### Input data ###

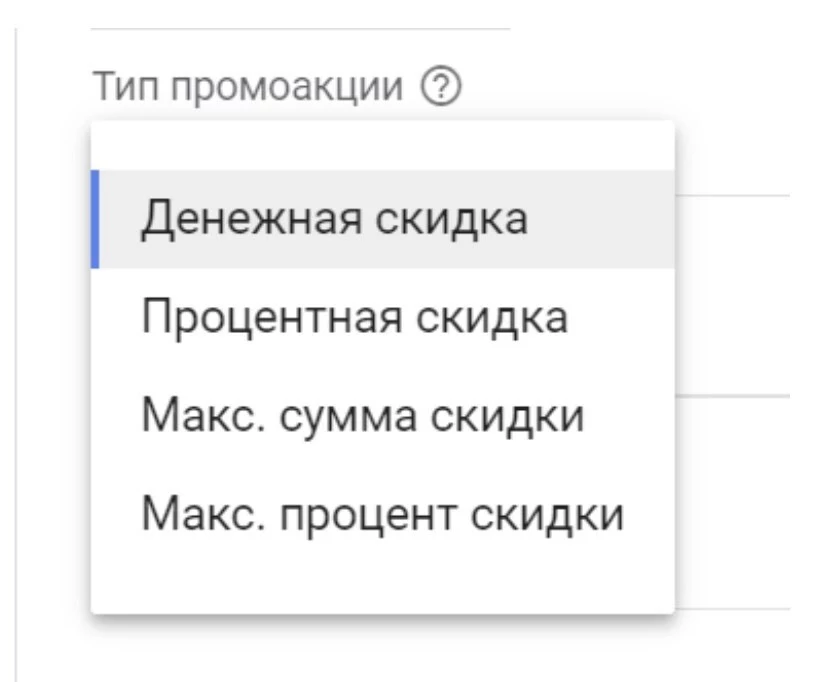This screenshot has height=682, width=816.
Task: Select the Процентная скидка option
Action: [354, 318]
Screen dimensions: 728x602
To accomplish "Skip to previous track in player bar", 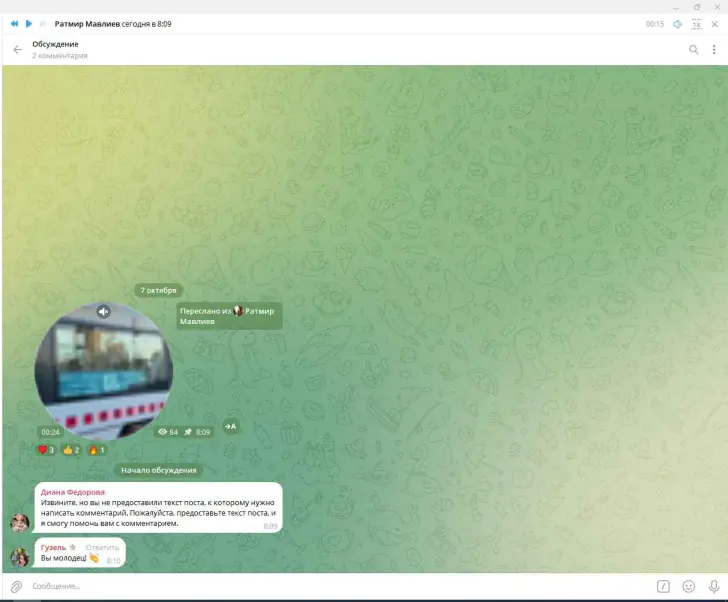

###

Directions -> Your copy should hold exactly the lines from the line bearing "Screen dimensions: 728x602" through the end of the data, both included, and no pictures or anything further.

Answer to this problem ->
Screen dimensions: 728x602
To accomplish "Skip to previous track in player bar", 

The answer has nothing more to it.